• [Exercise details]:
From the entries below, return only the lines starting at the one that contains "1024x640 pixels." and ending at the one that contains "Given: Go to the Yahoo - Entertainment link", exactly as they stand.

• • • • •

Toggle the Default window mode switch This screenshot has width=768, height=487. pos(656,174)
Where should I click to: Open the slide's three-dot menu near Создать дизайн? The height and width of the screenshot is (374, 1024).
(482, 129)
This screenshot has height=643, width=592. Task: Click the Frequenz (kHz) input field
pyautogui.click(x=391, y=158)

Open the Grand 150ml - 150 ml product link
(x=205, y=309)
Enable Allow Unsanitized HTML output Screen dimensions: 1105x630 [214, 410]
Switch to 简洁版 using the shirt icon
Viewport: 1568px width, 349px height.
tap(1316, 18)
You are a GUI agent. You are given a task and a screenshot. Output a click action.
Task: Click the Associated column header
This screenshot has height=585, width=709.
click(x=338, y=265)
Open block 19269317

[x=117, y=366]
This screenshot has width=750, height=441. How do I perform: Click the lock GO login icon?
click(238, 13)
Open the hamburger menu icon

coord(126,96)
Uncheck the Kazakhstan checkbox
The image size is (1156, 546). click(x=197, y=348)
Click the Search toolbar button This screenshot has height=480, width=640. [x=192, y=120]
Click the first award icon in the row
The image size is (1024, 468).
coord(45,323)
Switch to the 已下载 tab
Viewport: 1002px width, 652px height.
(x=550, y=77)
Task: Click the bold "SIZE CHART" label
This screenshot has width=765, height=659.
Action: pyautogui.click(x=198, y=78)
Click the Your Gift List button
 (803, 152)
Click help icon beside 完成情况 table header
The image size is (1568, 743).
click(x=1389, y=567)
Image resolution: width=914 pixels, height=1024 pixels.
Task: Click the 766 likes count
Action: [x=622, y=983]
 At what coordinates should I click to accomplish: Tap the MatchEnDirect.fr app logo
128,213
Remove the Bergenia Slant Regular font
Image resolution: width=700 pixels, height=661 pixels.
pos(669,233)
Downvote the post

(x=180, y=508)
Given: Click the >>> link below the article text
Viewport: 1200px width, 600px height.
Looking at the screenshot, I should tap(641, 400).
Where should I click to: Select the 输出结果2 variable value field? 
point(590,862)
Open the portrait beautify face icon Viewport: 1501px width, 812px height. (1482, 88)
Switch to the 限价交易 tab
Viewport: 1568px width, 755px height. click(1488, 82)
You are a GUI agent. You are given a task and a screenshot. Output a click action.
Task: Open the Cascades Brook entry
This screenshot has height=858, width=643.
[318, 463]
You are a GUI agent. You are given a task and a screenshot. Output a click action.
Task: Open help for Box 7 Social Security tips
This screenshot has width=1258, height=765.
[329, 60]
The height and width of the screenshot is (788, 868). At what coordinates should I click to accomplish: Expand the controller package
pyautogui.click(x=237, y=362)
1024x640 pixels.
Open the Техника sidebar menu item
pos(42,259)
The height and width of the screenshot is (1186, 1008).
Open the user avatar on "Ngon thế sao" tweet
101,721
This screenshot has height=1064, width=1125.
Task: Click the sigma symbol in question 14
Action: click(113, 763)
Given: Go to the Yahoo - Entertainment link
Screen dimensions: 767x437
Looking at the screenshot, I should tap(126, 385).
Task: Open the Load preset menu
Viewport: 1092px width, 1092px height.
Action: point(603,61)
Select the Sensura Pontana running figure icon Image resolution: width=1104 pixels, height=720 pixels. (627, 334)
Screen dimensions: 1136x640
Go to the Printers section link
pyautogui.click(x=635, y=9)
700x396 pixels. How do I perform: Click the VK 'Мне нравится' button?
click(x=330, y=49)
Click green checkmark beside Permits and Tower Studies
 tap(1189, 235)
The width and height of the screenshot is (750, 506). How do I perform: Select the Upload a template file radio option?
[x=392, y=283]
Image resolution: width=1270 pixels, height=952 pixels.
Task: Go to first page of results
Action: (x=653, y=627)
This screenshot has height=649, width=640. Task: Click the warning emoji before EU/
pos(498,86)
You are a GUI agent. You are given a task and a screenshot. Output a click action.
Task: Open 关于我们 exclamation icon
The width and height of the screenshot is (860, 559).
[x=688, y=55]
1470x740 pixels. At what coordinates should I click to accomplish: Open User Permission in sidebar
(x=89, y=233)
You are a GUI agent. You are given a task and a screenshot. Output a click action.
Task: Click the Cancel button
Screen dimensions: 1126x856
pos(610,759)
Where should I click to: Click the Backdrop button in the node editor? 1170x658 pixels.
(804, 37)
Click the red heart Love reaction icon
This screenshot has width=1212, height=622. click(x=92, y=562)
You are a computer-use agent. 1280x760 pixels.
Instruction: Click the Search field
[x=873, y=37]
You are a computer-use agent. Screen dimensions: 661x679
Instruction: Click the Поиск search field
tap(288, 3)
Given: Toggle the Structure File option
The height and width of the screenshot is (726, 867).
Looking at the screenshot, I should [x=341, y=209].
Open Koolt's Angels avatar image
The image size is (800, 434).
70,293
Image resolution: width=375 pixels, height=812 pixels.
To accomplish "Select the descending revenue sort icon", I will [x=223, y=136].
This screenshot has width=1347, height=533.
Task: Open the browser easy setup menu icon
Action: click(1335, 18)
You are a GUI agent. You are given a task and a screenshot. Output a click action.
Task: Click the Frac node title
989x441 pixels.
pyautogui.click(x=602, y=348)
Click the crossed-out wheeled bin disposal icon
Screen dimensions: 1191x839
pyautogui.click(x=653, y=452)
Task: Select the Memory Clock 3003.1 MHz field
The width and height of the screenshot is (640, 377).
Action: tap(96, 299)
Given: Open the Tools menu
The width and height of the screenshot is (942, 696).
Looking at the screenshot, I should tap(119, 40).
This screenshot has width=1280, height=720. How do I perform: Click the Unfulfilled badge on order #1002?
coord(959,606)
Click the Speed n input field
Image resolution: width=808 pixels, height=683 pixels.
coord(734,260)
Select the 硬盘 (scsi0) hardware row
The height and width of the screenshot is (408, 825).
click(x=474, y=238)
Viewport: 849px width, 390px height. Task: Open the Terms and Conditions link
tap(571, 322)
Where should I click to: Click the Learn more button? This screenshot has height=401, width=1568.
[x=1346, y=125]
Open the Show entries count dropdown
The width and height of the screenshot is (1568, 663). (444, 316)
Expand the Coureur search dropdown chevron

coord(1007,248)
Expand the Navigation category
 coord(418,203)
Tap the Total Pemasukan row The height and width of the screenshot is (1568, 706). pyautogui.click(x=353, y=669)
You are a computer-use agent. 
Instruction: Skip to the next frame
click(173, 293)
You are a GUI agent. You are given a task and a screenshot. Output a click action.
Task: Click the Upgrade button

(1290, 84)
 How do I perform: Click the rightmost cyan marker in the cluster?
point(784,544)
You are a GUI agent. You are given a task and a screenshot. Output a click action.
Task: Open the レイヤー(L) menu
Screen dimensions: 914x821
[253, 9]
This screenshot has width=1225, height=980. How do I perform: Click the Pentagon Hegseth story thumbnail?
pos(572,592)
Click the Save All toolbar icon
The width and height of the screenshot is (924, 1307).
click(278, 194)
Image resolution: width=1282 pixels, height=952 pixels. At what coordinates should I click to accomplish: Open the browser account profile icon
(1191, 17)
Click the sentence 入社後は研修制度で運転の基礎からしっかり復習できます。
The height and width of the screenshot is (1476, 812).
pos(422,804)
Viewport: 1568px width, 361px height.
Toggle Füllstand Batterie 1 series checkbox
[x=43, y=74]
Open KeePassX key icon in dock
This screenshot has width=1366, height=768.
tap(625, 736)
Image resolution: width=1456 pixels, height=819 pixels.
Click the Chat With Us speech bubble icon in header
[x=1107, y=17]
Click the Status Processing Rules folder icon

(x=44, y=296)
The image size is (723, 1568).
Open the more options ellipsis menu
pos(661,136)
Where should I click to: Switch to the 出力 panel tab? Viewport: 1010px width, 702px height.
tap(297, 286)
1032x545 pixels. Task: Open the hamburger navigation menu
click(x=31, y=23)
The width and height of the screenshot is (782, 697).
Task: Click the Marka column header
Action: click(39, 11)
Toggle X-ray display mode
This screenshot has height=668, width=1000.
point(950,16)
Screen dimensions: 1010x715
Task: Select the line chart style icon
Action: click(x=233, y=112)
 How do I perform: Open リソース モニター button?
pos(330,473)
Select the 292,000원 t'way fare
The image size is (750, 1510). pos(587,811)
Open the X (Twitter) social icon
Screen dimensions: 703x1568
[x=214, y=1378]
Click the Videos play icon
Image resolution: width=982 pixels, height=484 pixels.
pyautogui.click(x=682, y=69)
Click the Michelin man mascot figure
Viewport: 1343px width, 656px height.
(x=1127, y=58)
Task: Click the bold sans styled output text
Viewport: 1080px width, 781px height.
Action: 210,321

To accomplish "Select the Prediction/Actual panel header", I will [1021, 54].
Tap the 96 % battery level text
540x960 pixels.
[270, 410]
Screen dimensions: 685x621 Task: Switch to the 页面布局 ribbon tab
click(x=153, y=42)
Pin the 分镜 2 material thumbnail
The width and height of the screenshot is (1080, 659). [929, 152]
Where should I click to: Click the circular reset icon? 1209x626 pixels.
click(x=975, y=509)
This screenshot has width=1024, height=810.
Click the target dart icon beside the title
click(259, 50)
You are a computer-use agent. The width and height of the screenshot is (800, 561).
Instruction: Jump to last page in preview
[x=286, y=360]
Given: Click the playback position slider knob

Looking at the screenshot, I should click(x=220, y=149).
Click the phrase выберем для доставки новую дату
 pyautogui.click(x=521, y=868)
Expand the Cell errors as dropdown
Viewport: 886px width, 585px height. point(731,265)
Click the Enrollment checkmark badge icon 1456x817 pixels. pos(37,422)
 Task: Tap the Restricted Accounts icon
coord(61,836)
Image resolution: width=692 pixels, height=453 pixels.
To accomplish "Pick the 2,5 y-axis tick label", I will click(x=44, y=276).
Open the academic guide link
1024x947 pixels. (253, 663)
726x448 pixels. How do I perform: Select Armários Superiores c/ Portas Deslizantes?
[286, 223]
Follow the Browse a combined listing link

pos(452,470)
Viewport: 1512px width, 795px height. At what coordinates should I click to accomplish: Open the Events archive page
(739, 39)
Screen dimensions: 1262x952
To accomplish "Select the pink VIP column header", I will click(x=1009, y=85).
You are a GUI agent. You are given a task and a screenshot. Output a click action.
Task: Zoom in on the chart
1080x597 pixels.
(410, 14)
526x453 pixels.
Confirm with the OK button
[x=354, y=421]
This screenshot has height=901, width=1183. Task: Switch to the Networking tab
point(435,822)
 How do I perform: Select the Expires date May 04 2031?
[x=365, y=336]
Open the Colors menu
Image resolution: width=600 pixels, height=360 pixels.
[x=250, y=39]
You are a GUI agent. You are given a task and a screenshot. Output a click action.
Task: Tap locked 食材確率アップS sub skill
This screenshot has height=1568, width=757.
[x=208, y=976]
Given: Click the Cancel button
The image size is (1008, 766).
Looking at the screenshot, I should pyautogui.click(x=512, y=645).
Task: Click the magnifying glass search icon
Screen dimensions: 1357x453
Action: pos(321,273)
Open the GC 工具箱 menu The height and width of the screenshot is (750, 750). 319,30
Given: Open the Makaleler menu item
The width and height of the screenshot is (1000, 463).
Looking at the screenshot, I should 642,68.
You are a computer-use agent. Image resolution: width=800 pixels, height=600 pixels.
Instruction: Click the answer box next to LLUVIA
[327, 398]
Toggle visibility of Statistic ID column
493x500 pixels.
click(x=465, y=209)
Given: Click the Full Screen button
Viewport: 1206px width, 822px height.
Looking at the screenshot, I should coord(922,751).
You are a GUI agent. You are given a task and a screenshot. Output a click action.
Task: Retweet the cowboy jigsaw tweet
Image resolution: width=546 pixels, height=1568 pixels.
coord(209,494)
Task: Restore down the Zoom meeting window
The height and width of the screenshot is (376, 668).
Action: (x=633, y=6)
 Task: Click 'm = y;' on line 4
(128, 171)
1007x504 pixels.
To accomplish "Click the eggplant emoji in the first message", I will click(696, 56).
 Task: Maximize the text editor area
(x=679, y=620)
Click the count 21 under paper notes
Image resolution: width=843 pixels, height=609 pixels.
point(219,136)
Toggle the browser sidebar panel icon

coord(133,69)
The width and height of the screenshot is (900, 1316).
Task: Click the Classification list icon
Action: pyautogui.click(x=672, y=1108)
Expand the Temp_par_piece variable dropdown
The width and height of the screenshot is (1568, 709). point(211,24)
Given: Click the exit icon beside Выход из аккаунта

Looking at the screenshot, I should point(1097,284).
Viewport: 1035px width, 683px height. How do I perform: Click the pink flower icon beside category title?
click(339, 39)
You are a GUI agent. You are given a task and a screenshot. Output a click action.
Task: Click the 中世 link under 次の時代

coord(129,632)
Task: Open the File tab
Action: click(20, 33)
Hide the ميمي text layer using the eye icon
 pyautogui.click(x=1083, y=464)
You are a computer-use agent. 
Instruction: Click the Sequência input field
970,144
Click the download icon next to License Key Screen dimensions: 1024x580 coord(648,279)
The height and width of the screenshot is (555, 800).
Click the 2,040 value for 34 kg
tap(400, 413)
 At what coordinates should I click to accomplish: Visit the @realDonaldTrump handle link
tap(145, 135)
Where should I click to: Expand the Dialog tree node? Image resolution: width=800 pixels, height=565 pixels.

• • • • •

• [Answer box]:
1024x640 pixels.
Open the Техника sidebar menu item
pos(42,259)
The height and width of the screenshot is (1186, 1008).
Open the user avatar on "Ngon thế sao" tweet
101,721
This screenshot has height=1064, width=1125.
Task: Click the sigma symbol in question 14
Action: click(113, 763)
Given: Go to the Yahoo - Entertainment link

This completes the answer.